三井物産のエネルギー分野の取組は?「資源の三井」を代表する事業

三井物産│エネルギー部門の収益

20/3期の収益実績から見てみます。

以下が三井物産のセグメント別当期利益の内訳となる。エネルギー部門は残念ながら原油・ガス価格の下落など市況の悪化による保有資産の減損等が響き600億(対前期比▲360億)程度まで大幅な減益となった。

全社利益に占める割合は、23%から15%へ減少した。

出所:三井物産│2020年3月期決算│決算資料

 

三井物産のエネルギーセグメント

事業戦略

中計2023においても、エネルギー分野は中核事業としてオイル&ガスの生産量・埋蔵量・LNG生産力の強化」と「既存資産の競争力強化」、「トレーディング収益拡大」、「再エネ、新エネ事業の拡充」の4つを挑戦領域として掲げている。

出所:三井物産│中期経営計画2023

 

 

本部の取り組み

エネルギー関連として、エネルギー第一本部」と「エネルギー第二本部の2本部制を敷いている。

 

エネルギー第一本部は、石油・ガスのE&P、石炭・石油のトレード、原子燃料などを扱っている。一方でエネルギー第二本部は、LNGプロジェクトや環境・次世代エネルギー関連を扱う。

 

2020/3に発表した中計2023では、エネルギー部門は中核事業の一つに掲げられている。

 

 

具体的案件では、以下6プロジェクトをあげている。

今後、収益貢献が期待されるオイル&ガスのアセットは地理的にも分散されており、今後の三井物産の収益の屋台骨となることが期待されている。

 

石油・ガスE&P分野

E&P = Exploration & Production(開発&生産)の略で、地面の奥深くに眠る資源を探し当て、開発し、生産して販売するビジネスである。

 

以下は2015/11時点の情報とやや古いが、世界各地でE&Pアセットを保有している事が分かる。

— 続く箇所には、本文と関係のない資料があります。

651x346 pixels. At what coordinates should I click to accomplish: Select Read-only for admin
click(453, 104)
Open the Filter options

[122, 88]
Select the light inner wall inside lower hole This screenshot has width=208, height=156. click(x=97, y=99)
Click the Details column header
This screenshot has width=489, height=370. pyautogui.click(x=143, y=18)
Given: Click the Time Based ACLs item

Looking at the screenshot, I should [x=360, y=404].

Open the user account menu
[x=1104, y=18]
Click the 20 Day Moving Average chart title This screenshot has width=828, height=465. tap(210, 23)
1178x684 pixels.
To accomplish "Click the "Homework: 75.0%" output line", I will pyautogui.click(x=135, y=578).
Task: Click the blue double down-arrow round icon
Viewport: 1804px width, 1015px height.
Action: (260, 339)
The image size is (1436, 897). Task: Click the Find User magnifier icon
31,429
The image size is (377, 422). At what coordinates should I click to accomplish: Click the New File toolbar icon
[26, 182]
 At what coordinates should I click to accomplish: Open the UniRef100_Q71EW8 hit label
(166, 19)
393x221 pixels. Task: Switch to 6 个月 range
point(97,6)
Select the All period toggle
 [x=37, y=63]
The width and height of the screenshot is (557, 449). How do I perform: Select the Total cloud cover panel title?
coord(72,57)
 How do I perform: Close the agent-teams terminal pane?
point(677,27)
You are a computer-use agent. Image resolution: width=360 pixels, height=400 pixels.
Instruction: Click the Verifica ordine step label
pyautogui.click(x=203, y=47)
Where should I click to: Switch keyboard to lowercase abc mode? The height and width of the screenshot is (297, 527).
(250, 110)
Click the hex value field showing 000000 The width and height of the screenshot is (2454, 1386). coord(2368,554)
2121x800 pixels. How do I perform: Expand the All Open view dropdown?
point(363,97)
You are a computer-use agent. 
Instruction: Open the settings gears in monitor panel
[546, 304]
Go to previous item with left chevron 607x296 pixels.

E&Pビジネスについては、国際石油開発帝石株式会社(INPEX)のWebsiteに詳しく書かれているので、興味のある方はどうぞ。

LNG分野

こちらも15/11時点とやや古いが、稼働中および計画中のものも含めて各地にLNGのアセットを保有している事がよくわかる。

 

LNGビジネスについては、KPMG発行のプレイブック経産省資源エネルギー庁の資料JOGMECレポートなどに詳しく書かれているので、興味のある方はどうぞ。

 

トレード分野

石油や石炭のトレードに関しては、シンガポールを拠点とする Mitsui & Co. Energy Trading Singapore (METS)がLNG・石油トレーディングなどを行っている。

リテール分野

リテールでの主な取り組みは、ENEOSグローブが、LPGを海外から輸入し国内販売を行っている。19年には、ENEOS都市ガスの代理店として都市ガス事業へ参入することを発表した。

LPGとは?
LPGとは、「Liquefied Petroleum Gas」つまり液化石油ガスの略称。LPGは、炭素と水素の化合物で、炭素数3のプロパン(C3H8)と炭素数4のブタン(C4H10)と2種類があり、一般家庭用で使われているのはプロパンでプロパンガスとも呼ばれています。

 

新規分野

そのほか、環境・次世代エネルギー領域での取り組みとして、バイオマス発電、地熱発電、石炭火力CO2回収事業などを推進している。